Exercise tasks ->
A - Repeat the stretch of the healthcare technology article from "As bleak as" through "medical data exchange.", word for word.
B - Proceed with the healthcare technology article, writing on from the point where it stops.

Extracted text ->
The use of technology in providing healthcare
Ayushman Bharat, the world’s largest public health insurance program, aims to cover 500 million people in India. Its success depends on using technology to scale health services, monitor treatment, and ensure accountability. Despite challenges in digitizing healthcare, India has the opportunity to create a unified framework for medical data exchange, prioritizing patient rights, privacy, and cross-platform accessibility.
This article was first published in The Mint. You can read the original at this link.
Ayushman Bharat is going to cover 500 million people, making it the world’s largest public health insurance programme. However, it will only be successful if the Indian government uses technology in every aspect of the project—to scale the provision of health services, monitor treatment and ensure accountability.
This is not an insignificant challenge as even the most advanced nations around the world have struggled with the digitisation of the medical sector. One of the primary challenges has been to effectively coordinate data generated by the various stakeholders in the healthcare ecosystem.
The fundamental unit of digital healthcare is the electronic health record or the EHR. In a fully digital health system, every entity that a patient comes in contact with during the life cycle of her diagnosis and treatment—the physician, the hospital into which she is admitted, the diagnostic clinic that processes her tests, the insurance company, etc—will each generate EHRs pertaining to the same patient. If all these EHRs are optimally coordinated they can be efficiently used across the ecosystem. If, on the other hand, health data access is restricted, it can have significant deleterious effects on treatment and the cost of healthcare.
The trouble is that around the world, the process of digitization of the healthcare ecosystem took place haphazardly. Each stakeholder adopted its own digital systems with little reference to others in the ecosystem. As a result, in most Western countries, each entity in the ecosystem generates its own form of EHR that is stored on closed and proprietary data platforms that make it hard to share information with other stakeholders.
India faces an additional challenge. The vast majority of healthcare interventions in India take place non-digitally. Even though close to 70% of healthcare in India is delivered through the private sector, with the exception of a few large private hospital chains and major diagnostic laboratory franchises, the digitization of the systems in most of these facilities is rudimentary at best. In the primary healthcare centres that serve the vast majority of our rural hinterland, data is often logged on paper or at best in Excel, making their value as a digital asset questionable.
As bleak as this might sound, the lack of widespread digitization is, in fact, a tremendous opportunity that we would do well to grasp. Unlike in the West, where uncoordinated digitization has resulted in fragmentation because the data resides in impenetrable silos, India has the opportunity to create a framework that can greatly facilitate cross-platform medical data exchange.
A fundamental requirement of such a system is the common taxonomy that each of the platforms in the medical ecosystem can follow. By adopting the Systemised Nomenclature of Medicine (SNOMED) classification for use in the Indian ecosystem, the Indian government seems to be moving in the right direction. As more software platforms conform to this taxonomy, the exchange of data between these systems will doubtless improve.

Records provided ->
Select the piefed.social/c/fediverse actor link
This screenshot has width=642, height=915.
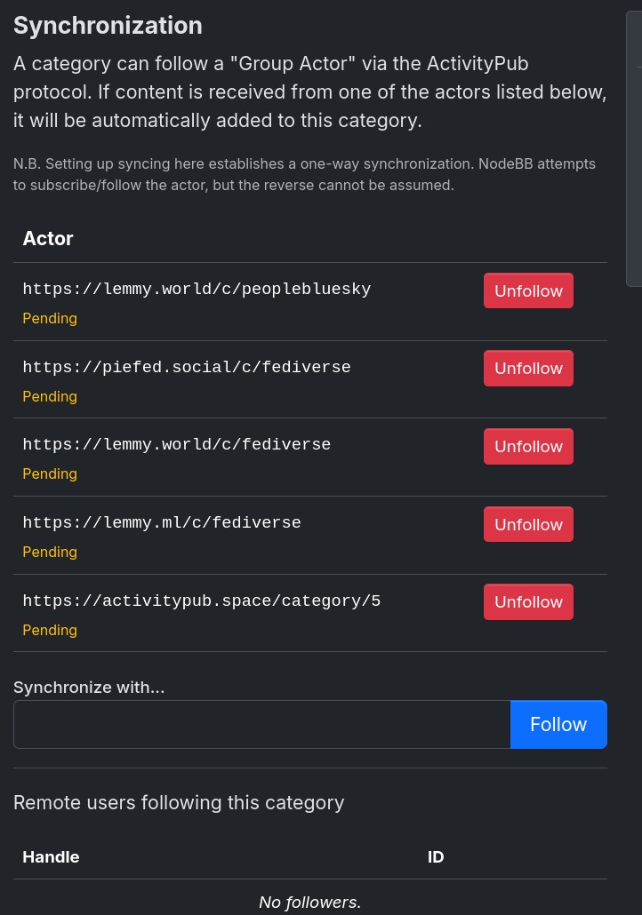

...

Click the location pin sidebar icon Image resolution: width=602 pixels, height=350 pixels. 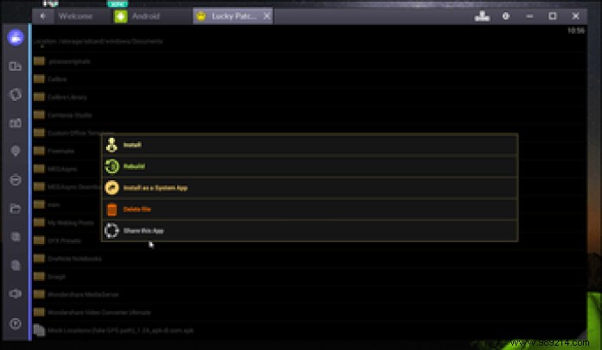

Responses per task ->
A -
As bleak as this might sound, the lack of widespread digitization is, in fact, a tremendous opportunity that we would do well to grasp. Unlike in the West, where uncoordinated digitization has resulted in fragmentation because the data resides in impenetrable silos, India has the opportunity to create a framework that can greatly facilitate cross-platform medical data exchange.

B -
However, there are still several structural questions that remain to be addressed. In the first place it is important to confirm, in line with the recommendations of the Justice Srikrishna Committee, that the rights with respect to the medical data generated by these various stakeholders will vest with the patient as the data principal. As it currently stands, hospitals and laboratories often assume proprietary authority over medical data generated using their facilities that makes it hard for patients to retrieve their own records. The national digital health system needs to put the patient first, allowing her to access all EHRs that pertain to her condition regardless of where in the ecosystem they might reside.
Given the disaggregated nature of health data, it would be technically infeasible to create a single central repository of health records for each of the 1.2 billion people in this country. Instead, we should create a digital framework for the interchange of health data, and ensure that the decision to transfer data across the network is made exclusively by the patient. This system should take into account modern technologies like wearable devices that have, in the past few years, moved beyond being merely recreational to providing clinical grade data. Since these devices continuously monitor our personal health parameters, the quality of data they generate is likely to be far more useful than that collected during a single outpatient visit.
Central to this framework is the issue of personal privacy. Much of the data we have been talking about is sensitive and it is critical that the government should keep the principles of personal privacy in mind while designing it.
For instance, the framework of health application programming interfaces through which these various systems will interact with each other in order to transfer data from one part of the ecosystem to another must fully implement principles of purpose limitation and data minimization to ensure that only data which is necessary in order to achieve a clearly stated purpose is capable of being accessed. More importantly, the entire system should be designed such that, by default, access to a patient’s health record is not possible without the consent of the patient provided digitally.
If implemented with care and foresight, this could well become the most advanced healthcare system in the world.